Supplied text:
Burr rounds out the volume in chapters 9 and 10 with the commentaries of two Franciscans who wrote around the same time that Olivi’s commentary was garnering such hostile attention from the Franciscan Order and Pope John XXII. Petrus Aurioli became the Franciscan Regent Master of Theology at the University of Paris in 1318. He served in this capacity for two years, at which point John XXII appointed him Bishop of Aix-en-Provence. Pierre most likely composed his Revelation commentary between 1319-1320 as part of a larger work on the literal sense of scripture. In the commentary, Auriol returned to the progressive analytical framework that Alexander Minorita had employed in his Apocalypse commentary. Burr notes that Pierre seems to have studiously avoided any pseudo-Joachite sources in his work. Indeed, Pierre must have been acutely aware of challenges confronting the Franciscan Order internally as well as externally, something that likely contributed to his interpretive approach and to the way he incorporated Francis of Assisi into his commentary. Like Olivi, Auriol considered Francis and the mendicants as a source of renewal within the church. However, unlike Olivi, who asserted the corruption of the institutional church, Auriol’s commentary reads as a “triumphalist tribute” to it (361).
If Auriol’s commentary was triumphalist, focusing only on challenges to the Church posed by external enemies, that of his slightly older contemporary Nicholas of Lyra adopted a more realistic tone, in which “‘the heroes and villains of history become harder to identify’” (371). Nicholas served as the Franciscan Regent Master of Theology at Paris between 1308 and 1309, and later became the Provincial Minister of France in 1319 and Provincial Minister of Burgundy in 1325. Nicholas likely completed his Apocalypse Commentary c. 1329, but it was part of a commentary on all of scripture that he began in 1322 and finished in 1332 or 1333. Like Peter Auriol and Alexander Minorita before him, Nicholas of Lyra analyzed the Book of Revelation as a continuous historical narrative, but he stopped with chapter 17 and treated what followed as depicting what would happen in the present and future. The tenor of his commentary differed starkly from that of Alexander--and even of Peter.
Unlike Alexander, who had no such points of reference, Nicholas’s historical perspective and experience of the Franciscan Order included decades of bitter struggles within the Order and with its relations with the papacy. That historical perspective and experience also comes through in Nicholas’s more nuanced view of the Crusades and Islam. Just as a privileged reading of the Franciscan Order hardly seemed possible after the first quarter of the fourteenth century, so Nicholas’s historically-informed contemporary understanding of Islam and Islamic states did not fit into a reading of the Apocalypse in which Christians were the clear victors.

Provided data:

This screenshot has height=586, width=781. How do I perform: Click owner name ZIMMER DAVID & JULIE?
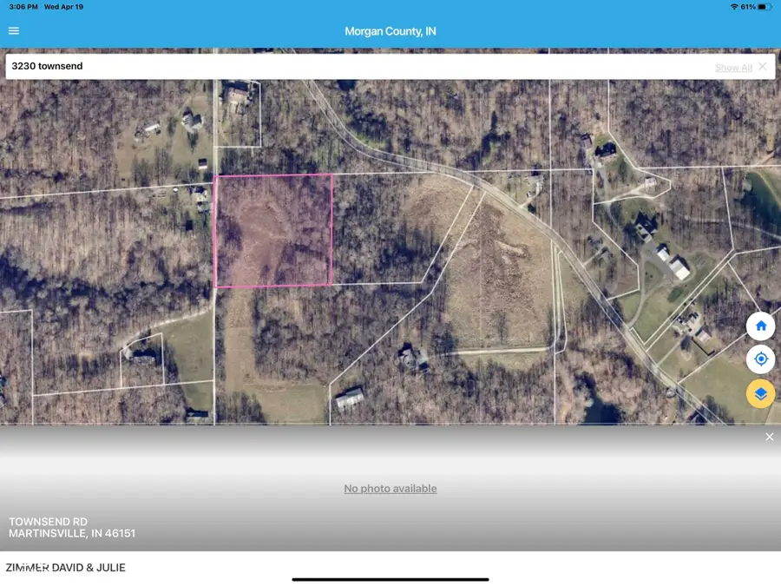click(x=67, y=567)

Requests:
1/ Duplicate everything in the passage on Franciscan Revelation commentaries from "Unlike Alexander, who" down to "the clear victors.".
2/ Pick up the passage on Franciscan Revelation commentaries after its final sentence and extend it in the same vein.

Exercise answers:
1/
Unlike Alexander, who had no such points of reference, Nicholas’s historical perspective and experience of the Franciscan Order included decades of bitter struggles within the Order and with its relations with the papacy. That historical perspective and experience also comes through in Nicholas’s more nuanced view of the Crusades and Islam. Just as a privileged reading of the Franciscan Order hardly seemed possible after the first quarter of the fourteenth century, so Nicholas’s historically-informed contemporary understanding of Islam and Islamic states did not fit into a reading of the Apocalypse in which Christians were the clear victors.

2/
In the final chapter, Burr reflects on the starting and ending points he adopted in the volume. The most thorough effort to understand the Book of Revelation within the medieval biblical tradition would begin with Old Testament and Intertestamental literature in addition to other early apocalyptic texts, but Burr chose not to replicate work already done by other scholars, including that of Richard Bauckham in Climax of Prophecy. Burr is also aware that ending with Peter Auriol and Nicholas of Lyra risks creating the impression that once these two exegetes returned to the progressive framework for interpreting the Apocalypse, the recapitulative approach lay abandoned by contemporary and future commentators. Nevertheless, this ending point is worth the risk in Burr’s estimation because it facilitates reflection on the historical nature of these medieval Franciscan Apocalypse commentaries: each of these Franciscan exegetes sought to understand the meaning of Revelation in human history, including their own times. As a late medieval figure known for his biblical scholarship, Nicholas of Lyra is a good stopping point. In his continuous reading of Revelation, Lyra sought to identify the events to which each section of the text referred, but when he performed this task, unlike other commentators, Nicholas drew on his deep historical knowledge. Burr notes that the tone of the commentary fits both with the events of the fourteenth century as well as with Nicholas’s extensive administrative experience within the Franciscan Order. These factors perhaps make Nicholas of Lyra seem more contemporary or accessible to twenty-first-century readers. By contrast, Peter of John Olivi provides a reminder that despite his radical view of history, his approach to the Apocalypse was in keeping with the way thirteenth-century commentators approached this challenging text.
This volume makes available for the first time in English translation excerpts from numerous medieval Apocalypse commentaries and other commentaries related to the interpretation of the Revelation of Saint John. These include passages from Richard of Saint Victor and Joachim of Fiore; Alexander Minorita’s commentary; a series of Parisian commentaries, including one that some have attributed to Bonaventure; Bonaventure’s Collationes in hexaemeron; Olivi’s Isaiah and Apocalypse commentaries; and commentaries by Peter Auriol and Nicholas of Lyra. Biblical references within the excerpts have been noted.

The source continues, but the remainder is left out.